Postwar, the division was stationed in Mukacheve and became part of the 38th Army. During October and November 1956, it took part in Operation Whirlwind, the crushing of the Hungarian Revolution of 1956. The division captured Debrecen and Szolnok and Jászberény. Advancing westward, it participated in the storming of Budapest. On 15 December 1956, the division became the 128th Guards Motor Rifle Division at Esztergom. In July 1958, the division was moved back to Mukacheve. In 1968, the division participated in Operation Danube, the Soviet invasion of Czechoslovakia. During the operation, eleven soldiers of the division were killed. In May 1976, it was given the title "named for Marshal of the Soviet Union Andriy Hrechko". In December 1979, its 149th Guards Motor Rifle Regiment was transferred to the 201st Motor Rifle Division and replaced by the newly activated 487th Motor Rifle Regiment. On 8 May 1985 the division was awarded its second Order of the Red Banner in honour of the 40th anniversary of Victory Day. In January 1992, the division was taken over by Ukraine.

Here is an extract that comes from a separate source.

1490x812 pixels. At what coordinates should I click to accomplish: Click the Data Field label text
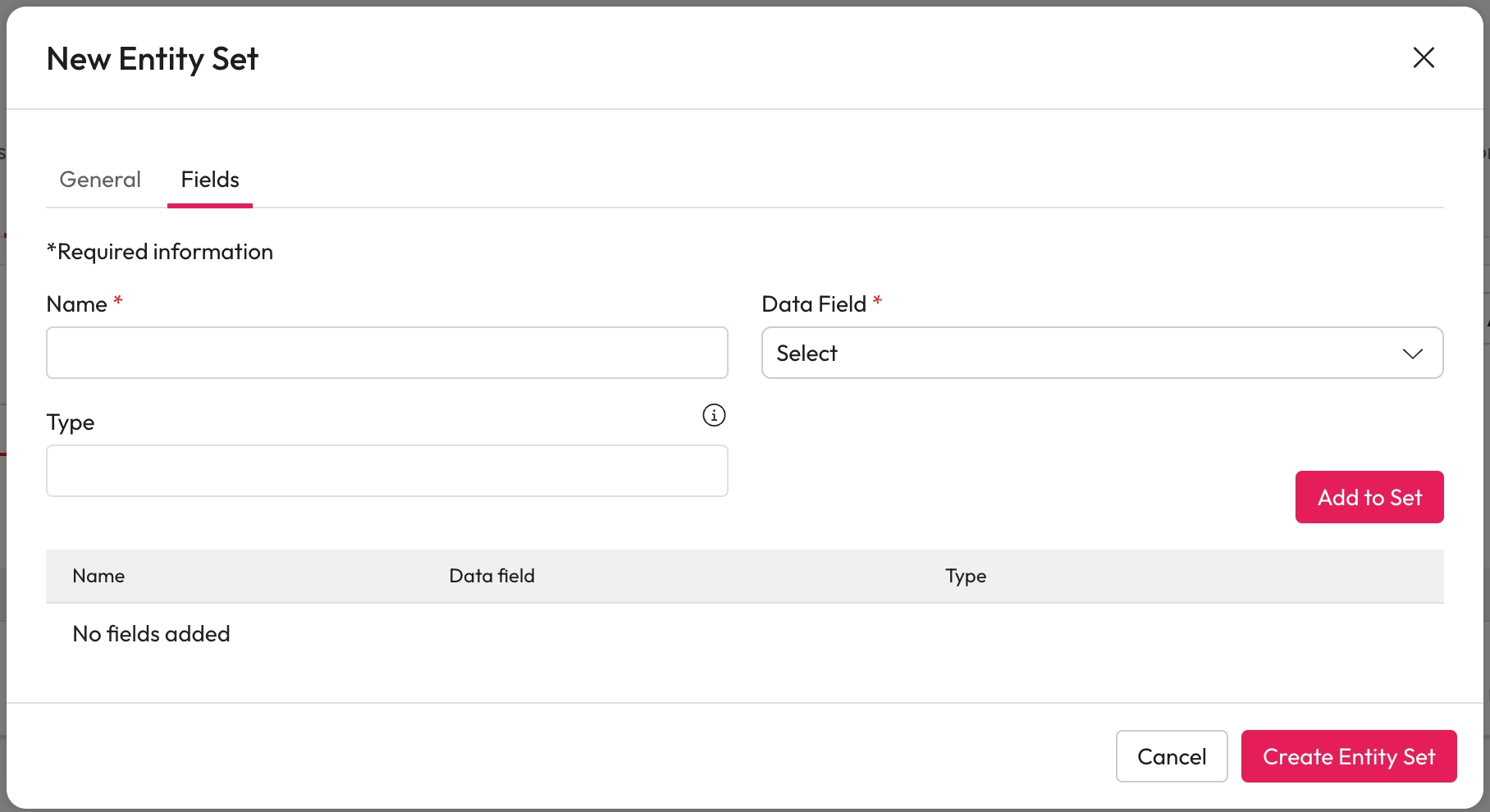tap(813, 304)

On 31 December 1992, in Decree 642/92, the President of Ukraine promoted the commander of the 128th Guards Motor Rifle Division of the Carpathian Military District, Colonel Vyacheslav Zabolotny, to Major-General.

In accordance with a decree of 23 August 1998, Colonel Oleksandr Maslenchuk – commander of the 128th Mechanised Division of the 38th Army Corps of the Operational Command West; was promoted to major-general.

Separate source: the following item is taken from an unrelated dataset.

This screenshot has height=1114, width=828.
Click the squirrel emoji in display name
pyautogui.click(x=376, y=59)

On 27 May 2000 the Minister of Defense, General of the Army Oleksandr Kuzmuk presented the division with its Battle Banner, and read the Order of the President of Ukraine awarding the division the honourable name "Zakarpattia".

In 2002, the division was under the 38th Army Corps. After the 38th Army Corps was disbanded, the division became part of the 13th Corps.

On 18 June 2004 the 128th Guards Motor Rifle Division was reorganized into a brigade by the order of the Minister of Defense.

In 2013, the brigade became the 128th Mountain Brigade.

In 2014–15 the brigade fought in the War in Donbas, taking part in the Battle of Debaltseve. For his leadership in the Battle of Debaltseve, brigade commander Colonel Serhiy Shaptala was awarded the title Hero of Ukraine.

The brigade has a training ground near the city of Vynohradiv.

On 18 November 2015, the brigade's honorifics "Turkestan twice Red Banner" were removed as part of an Armed Forces-wide removal of Soviet awards and honorifics. The "Zakarpattia" battle honour, awarded for the liberation of the area in 1945, remained. On 22 August 2016, its Guards title was also removed.

In April 2022, the brigade took part in the defence of Ukraine during the 2022 Russian invasion of Ukraine, fighting in the Luhansk region, soldiers of the brigade reportedly took part in the Battle of Kreminna, suffering some losses.

The brigade took part in the 2022 Ukrainian southern counteroffensive. In the brigade's native Zakarpattia Oblast on 2 September 2022, a day of mourning was held after the deaths of seven residents of the region who served in the brigade. During  the southern counteroffensive, the brigade (re)captured Myrolyubivka on 3 October 2022, followed by liberating a string of villages on the right bank of the Dnieper River.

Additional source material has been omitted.